§ **WHAT YOU SHOULD DO**
For the entries below, return the line holding "Tap the red item count badge" together with all lines after it, unchanged, and leave every picture out.
● ● ● ● ● ● ●
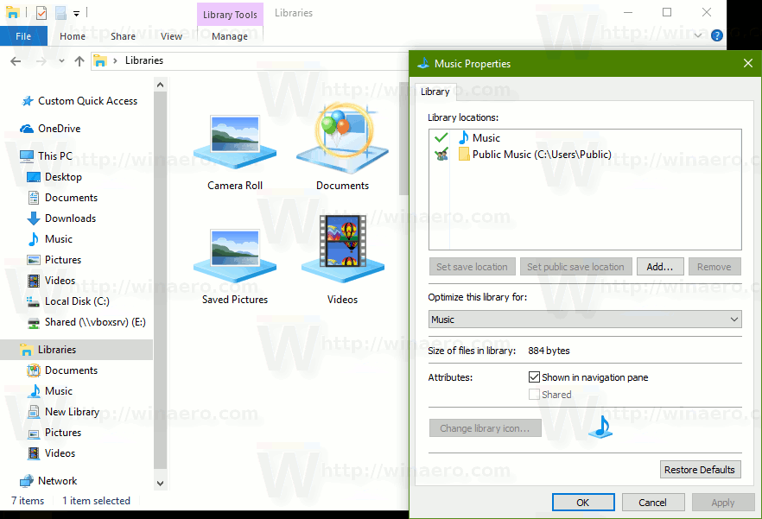The image size is (762, 519).
Task: Open the Manage tab under Library Tools
Action: 229,35
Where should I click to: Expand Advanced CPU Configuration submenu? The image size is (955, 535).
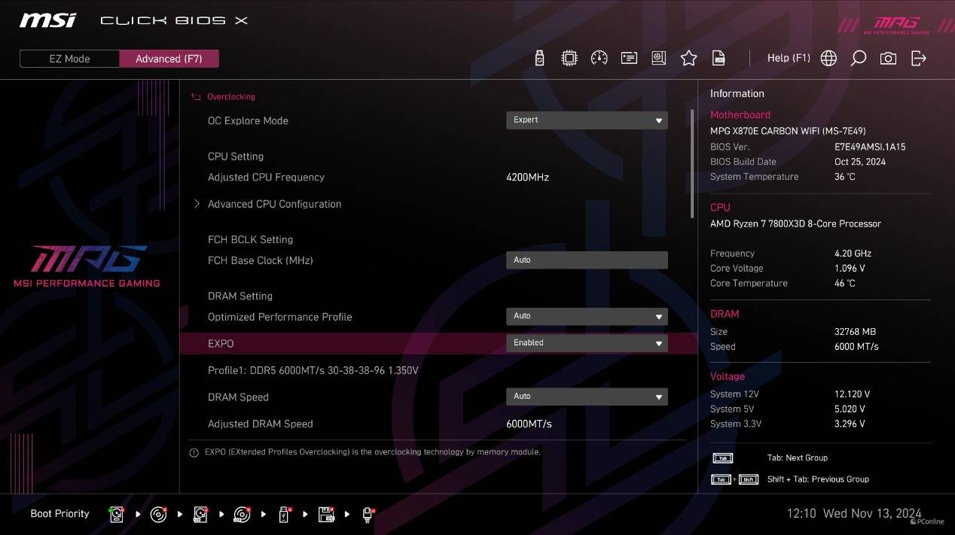[x=274, y=204]
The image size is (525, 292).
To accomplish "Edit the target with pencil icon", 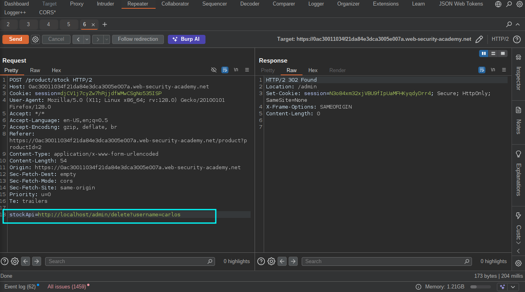I will (x=479, y=39).
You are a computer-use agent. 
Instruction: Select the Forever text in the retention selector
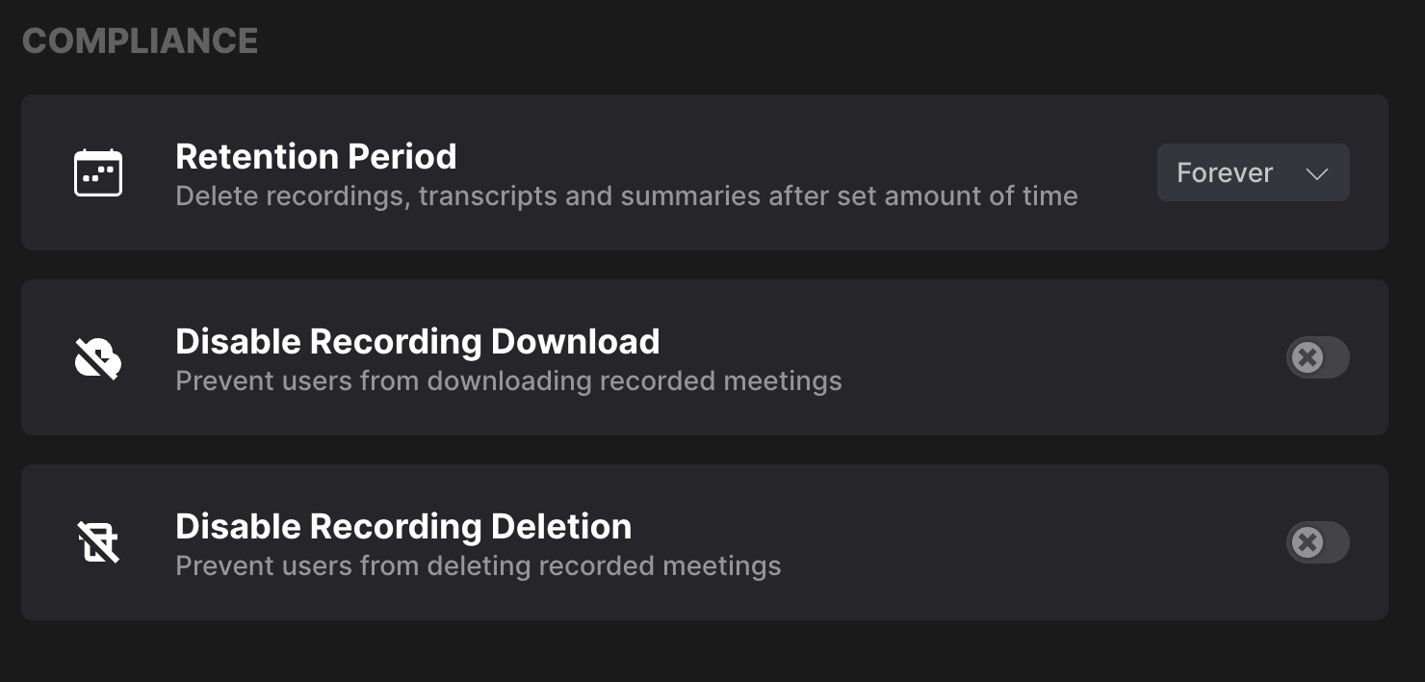(1225, 172)
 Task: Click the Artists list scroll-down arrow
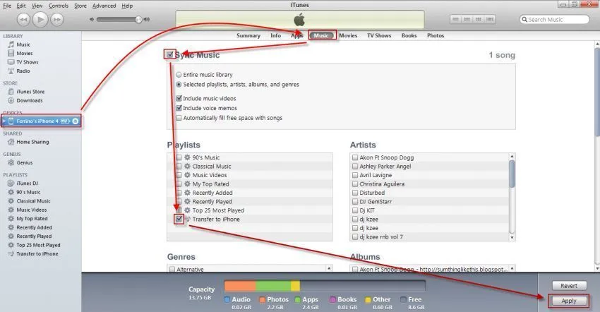(x=512, y=237)
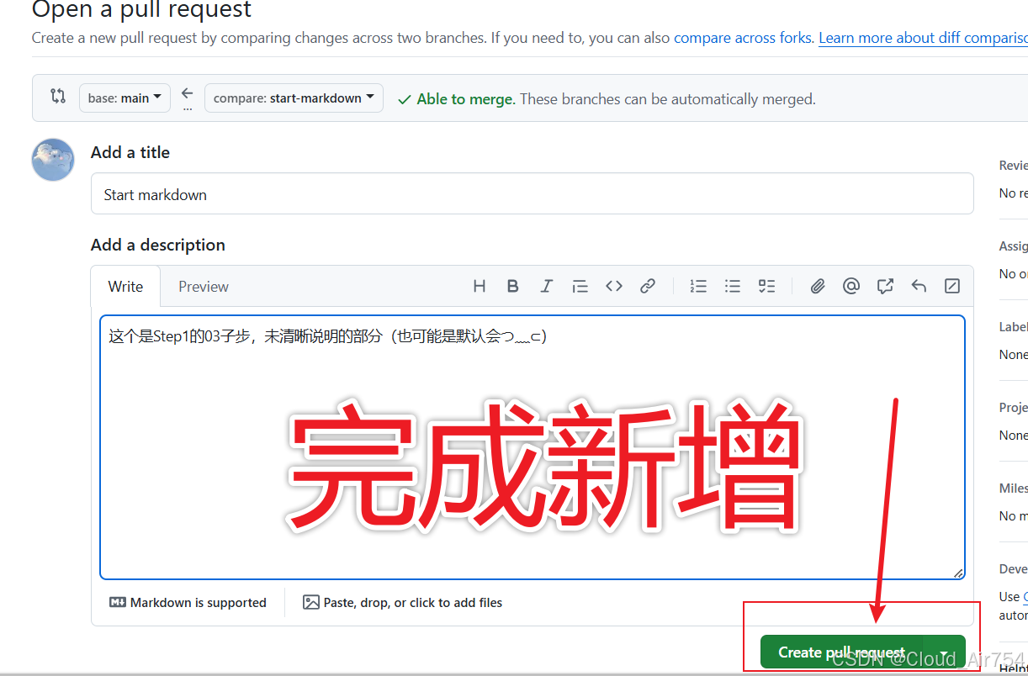Viewport: 1028px width, 676px height.
Task: Expand the editor to fullscreen mode
Action: (951, 286)
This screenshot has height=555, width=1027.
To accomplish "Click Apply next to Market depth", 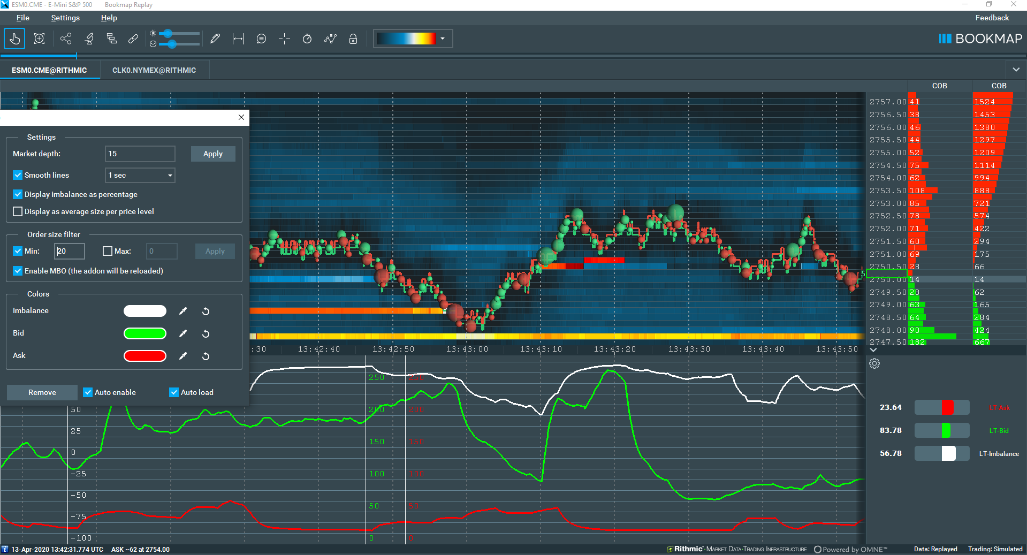I will click(213, 154).
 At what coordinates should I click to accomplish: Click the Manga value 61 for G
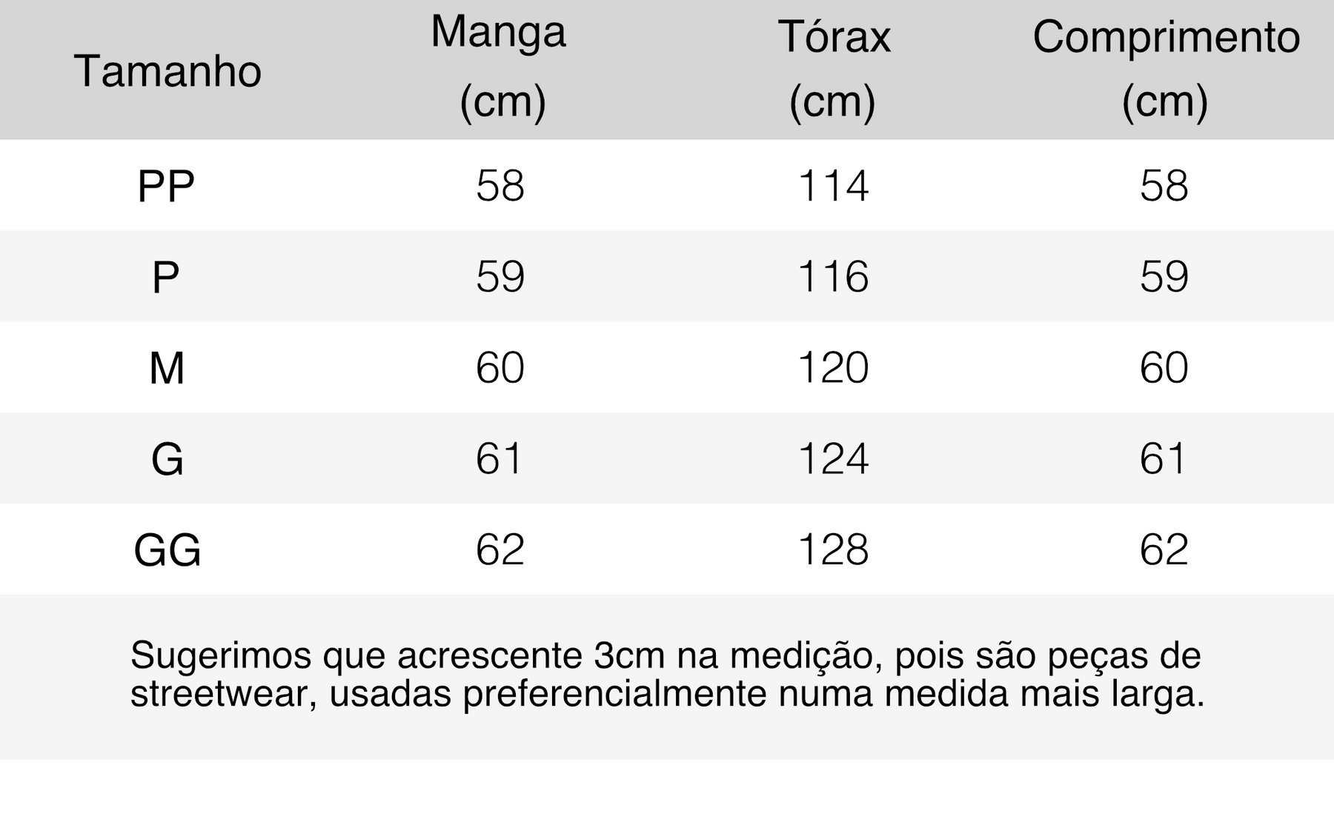(500, 458)
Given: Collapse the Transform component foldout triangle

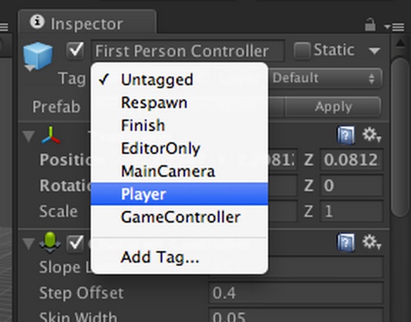Looking at the screenshot, I should coord(29,136).
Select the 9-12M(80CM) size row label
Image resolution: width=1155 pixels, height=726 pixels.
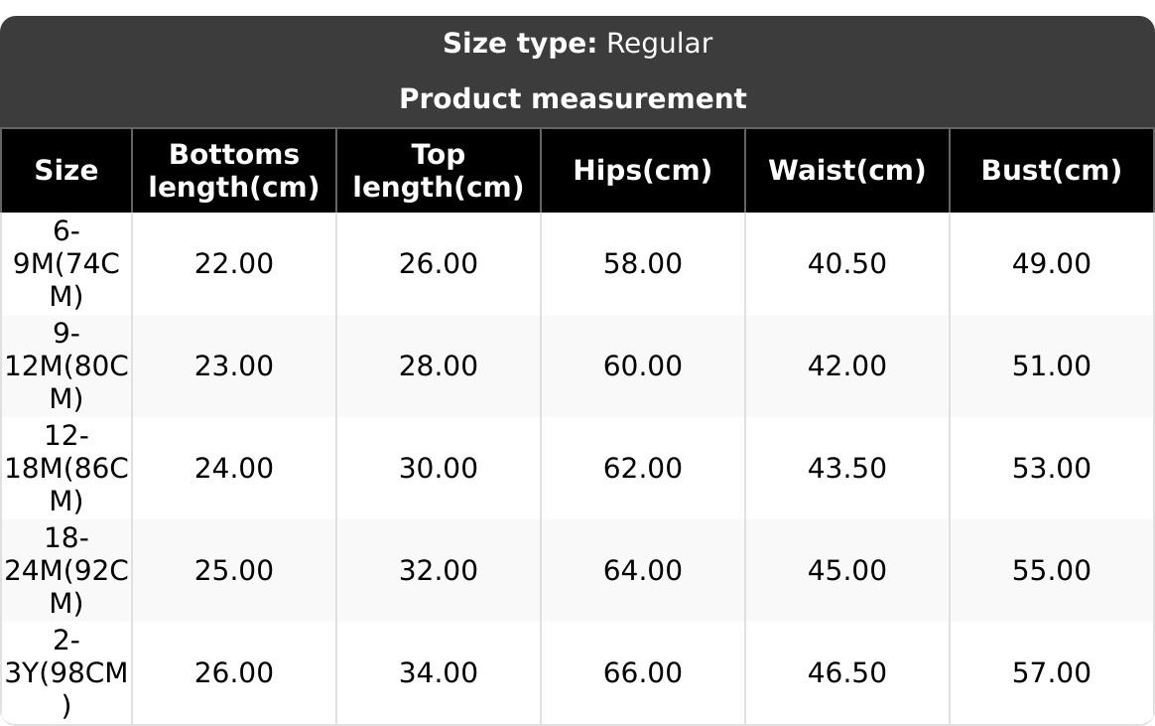(x=66, y=366)
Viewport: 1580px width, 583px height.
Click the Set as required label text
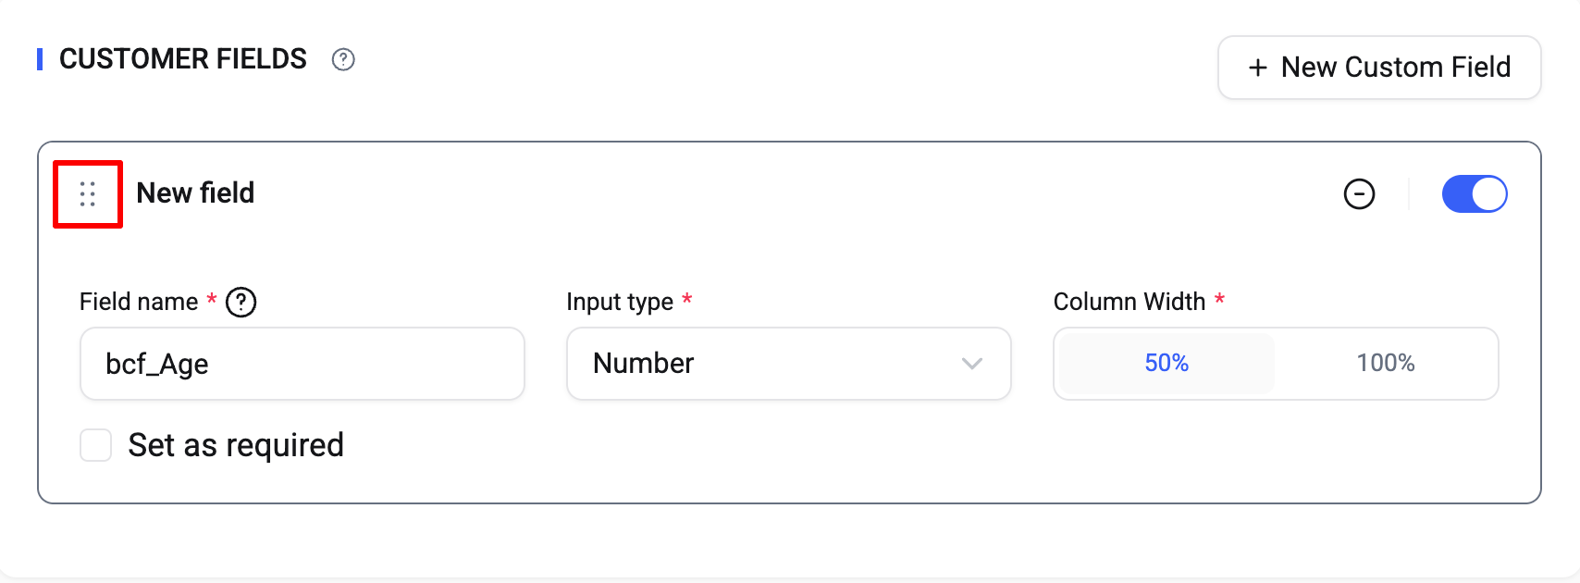tap(236, 445)
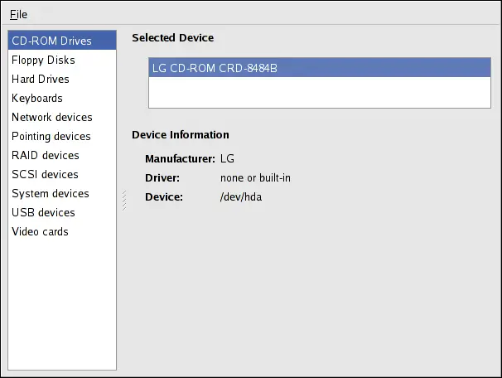Click the Manufacturer label

tap(179, 158)
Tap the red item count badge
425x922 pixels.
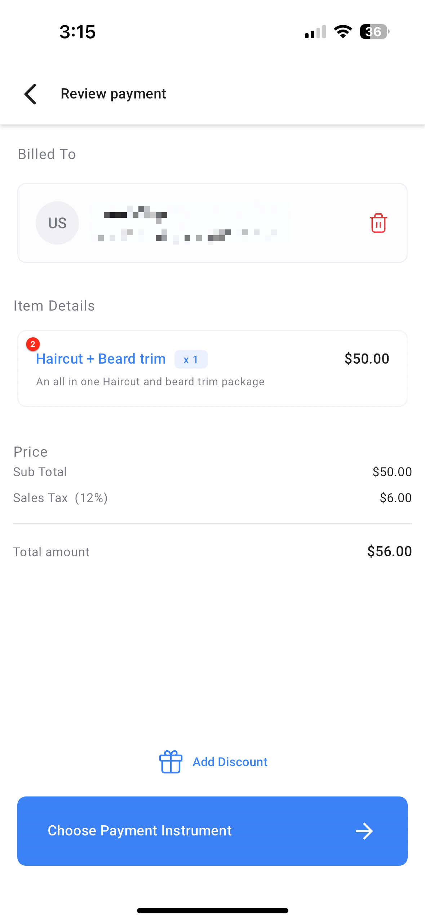[x=33, y=344]
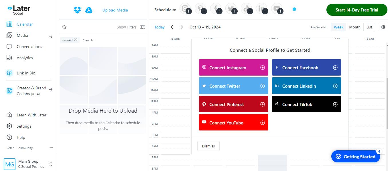This screenshot has height=171, width=388.
Task: Switch calendar to List view
Action: 369,27

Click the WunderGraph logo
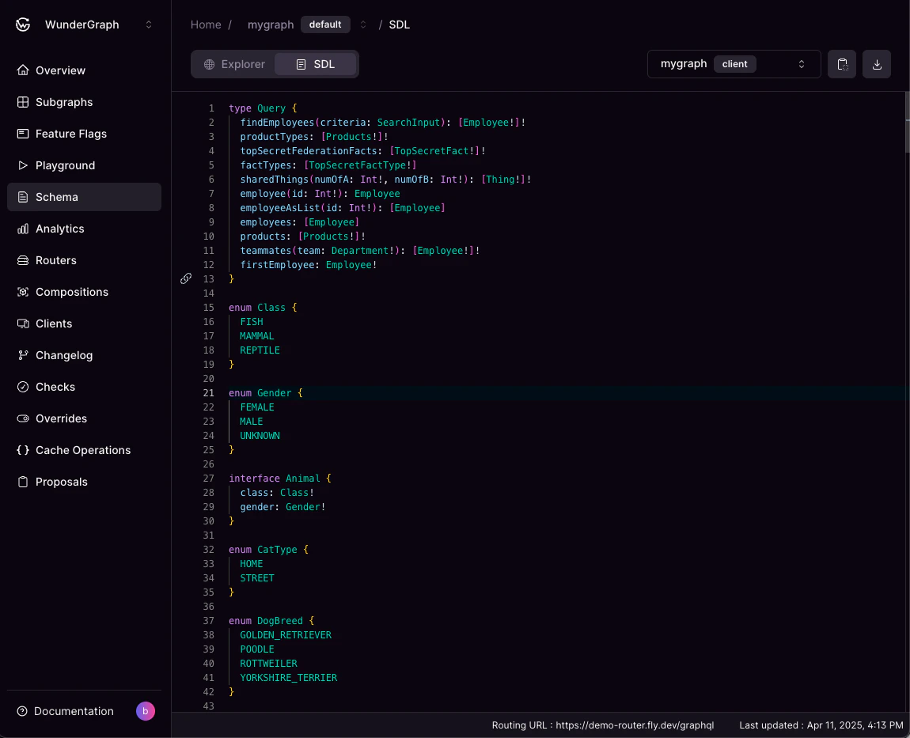tap(22, 25)
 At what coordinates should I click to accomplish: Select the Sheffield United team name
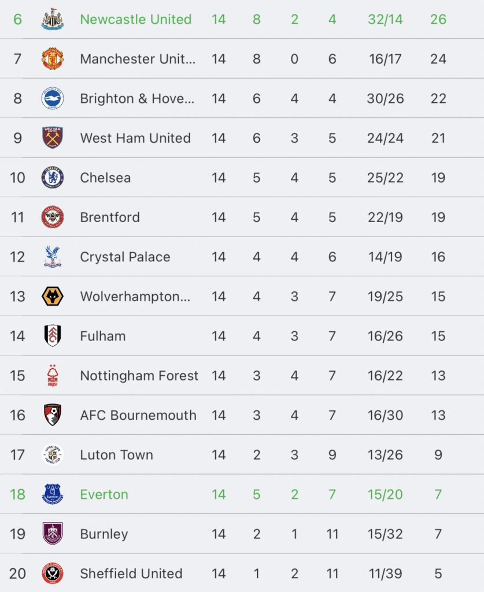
● ● ● ● ● ● ●
§ **EXERCISE SOLUTION**
Tap the red item count badge
425x922 pixels.
[x=33, y=344]
This screenshot has height=171, width=388.
Task: Switch calendar to List view
Action: 369,27

Click the WunderGraph logo
tap(22, 25)
 At what coordinates should I click to accomplish: Select the Sheffield United team name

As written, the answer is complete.